Take Two Beers and Call Me in 1,600 Years

Natural History, May, 2000 by George J. Armelagos

Ancient Nubians and Egyptians had a way with antibiotics.

Some twenty years ago, Debra Martin placed a bit of bone from a mummy under a microscope and discovered that a person who lived in Nubia (northern Sudan) during the fourth century A.D. had apparently ingested tetracycline, a broad-spectrum antibiotic that entered the arsenal of modern medicine only in the 1950s. Finding a pair of designer sunglasses on the mummy would hardly have been more startling. And the discovery was purely serendipitous.

Today Martin is a professor of anthropology at Hampshire College in Amherst, but at the time she was a graduate student in biological anthropology at the University of Massachusetts. As part of her training, she was visiting a research laboratory at Henry Ford Hospital in Detroit, Michigan, to learn techniques for making thin sections of bones from archaeological finds. Normally she would have relied on a standard microscope, and the tetracycline would have gone undetected. But because the standard microscope was unavailable, another researcher suggested Martin try one that used ultraviolet light.

At one specific wavelength, ultraviolet light causes tetracycline to fluoresce with a unique yellow-greenish color. In the lab, researchers under the direction of Harold Frost were using tetracycline to measure the rate of bone formation. Tetracycline tends to bind with calcium and phosphorus, which make up more than 80 percent of the mineral portion of mature bone. (Patients who are taking the drug are advised not to drink milk or take antacids containing calcium, since the tetracycline will bind to the calcium and lose its antibiotic effectiveness.) Any tetracycline circulating in the body may bind with calcium that is being deposited in the bone, "labeling" (tagging) the bone with its indelible signature. In the laboratory study, people who were scheduled to have bone removed during biopsy or amputation were asked to take tetracycline at intervals before the surgery. Bone deposits formed during this period could then be identified and measured.

When Martin returned to the University of Massachusetts, where I was then teaching, she told me of her discovery, and we began to explore several issues: Was this really tetracycline? If so, was it incorporated into the bone during the subject's lifetime 1,600 years ago, or could it have been produced by organisms that invaded the remains after death? If it was ingested by ancient Nubians in their food or medications, what was its source?

That we really were dealing with tetracycline was demonstrated by James Boothe, a chemist who had worked on the initial commercial applications of the antibiotic for American Cyanamid. He was able to extract it from our Nubian bone and show that it could still kill bacteria. More recently, Mark Nelson at Paratek Pharmaceuticals has been determining its precise molecular structure (there is actually a whole family of tetracyclines in nature).

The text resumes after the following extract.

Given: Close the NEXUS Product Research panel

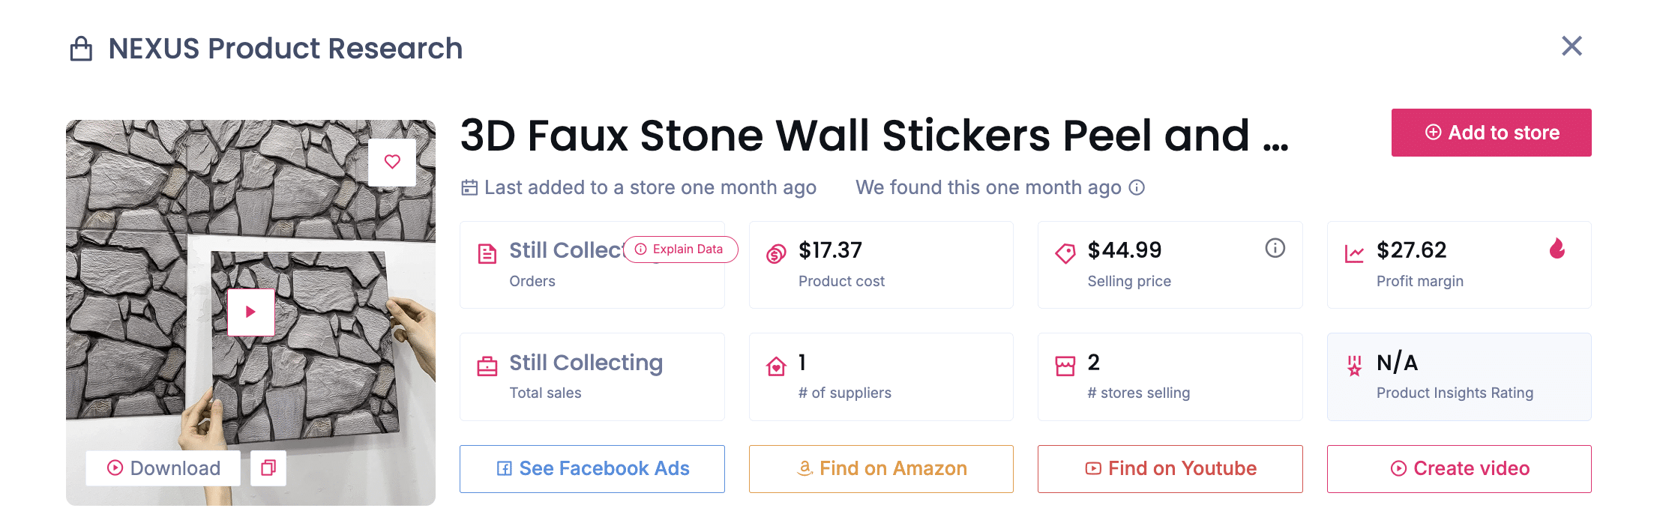Looking at the screenshot, I should point(1572,46).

Evidence that the tetracycline was incorporated during the lifetime of the Nubian mummy came from its osteons, which are microscopic cylindrical building blocks of cortical bone (such as the outer layers of bone shafts). In response to physical stresses, bone tissue undergoes a continual process of fine-tuning. Bone cells called osteoclasts break down small amounts of bone mineral, which other cells, called osteoblasts, then replace. The result is the formation of new osteons. It takes about four months for any one osteon to become fully mineralized, and tetracycline may be incorporated during the process. When we examined bone from the Nubian mummy, we found that some osteons had layers of mineral containing tetracycline alternating with layers without tetracycline. Such a pattern could have developed only during life, not if the tetracycline was somehow introduced later; it indicated that while these particular osteons were forming, the individual was ingesting tetracycline intermittently. In most of the osteons we examined in the mummy, however, we found that tetracycline was present in all the layers, suggesting that during the four months it took for these osteons to mineralize, this individual had continuously ingested the antibiotic.

To determine the extent of tetracycline use by ancient Nubians, three undergraduate researchers in our lab at Emory University--Kristi Kohlbacher, Jennifer Cook, and Kristy Collins--painstakingly sampled thousands of osteons from our original mummy and from seventy-seven other Nubian and Egyptian remains dating from about the same era. All but four of the seventy-eight individuals showed some degree of exposure to tetracycline, and no significant differences by age or sex were evident. Even the remains of two of the three infants contained tetracycline, showing that it was passed to them in their mothers' milk.

Following the publication of these findings in the 1980s, other researchers began to report evidence of tetracycline in African prehistory. Physical anthropologist Megan Cook (then at the University of Toronto) and her colleagues, for example, found that the mummified remains of all twenty-five individuals recovered from Dakhla Oasis in Egypt, dating from the Roman period (A.D. 400-500), showed tetracycline labeling. The patterns were consistent with doses occurring at two- to three-week intervals. And Ann Grauer and I have recently reported evidence of tetracycline in bone from a Jordanian site that dates from the second century B.C. through the fourth century A.D.